The scientists discovered a strong link between regional temperatures and the solar activity in the period 1250-1850, concluding that the sun was an important driver of preindustrial temperature changes in the Altai. The observation that the reconstructed temperatures followed the solar forcing with a delay of 10 to 30 years is particularly interesting. The strong rise in temperature in the Altai between 1850 and 2000 can not be explained by solar activity changes, but rather by the increased concentration of the greenhouse gas CO2 in the atmosphere. The researchers report on these findings in the online edition of the scientific journal Geophysical Research Letters.
The Altai mountains lie on the border between Russia, Kazakhstan, Mongolia, and China, in a region with a particularly pronounced continental climate. In 2001, an international research team under the leadership of Margit Schwikowski (Paul Scherrer Institute) drilled a 139 m-long ice core at the Belukha glacier, near the highest mountain of the Altai. Following extensive work in the laboratory, this core has now revealed its secrets.
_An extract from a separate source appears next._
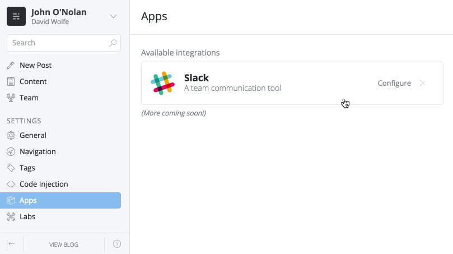Image resolution: width=453 pixels, height=254 pixels.
Task: Collapse the sidebar with the arrow icon
Action: click(x=11, y=244)
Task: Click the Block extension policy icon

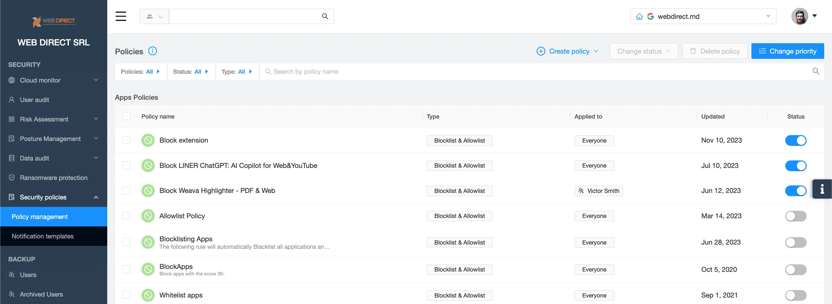Action: pos(148,140)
In the period between 1250 and 1850, the regional temperatures in the Altai showed a high correlation with the reconstructed solar activity. This indicates that the changes in solar activity during this time were a main driver of temperature changes.The temperature follows the sun
This work was undertaken in a collaborative project between the Paul Scherrer Institute and the Eawag - Swiss Federal Institute of Aquatic Science and Technology, the Oeschger Centre for Climate Change Research, and the Department of Chemistry and Biochemistry at the University of Bern, together with the Institute for Water and Environmental Problems at Barnaul (Russia).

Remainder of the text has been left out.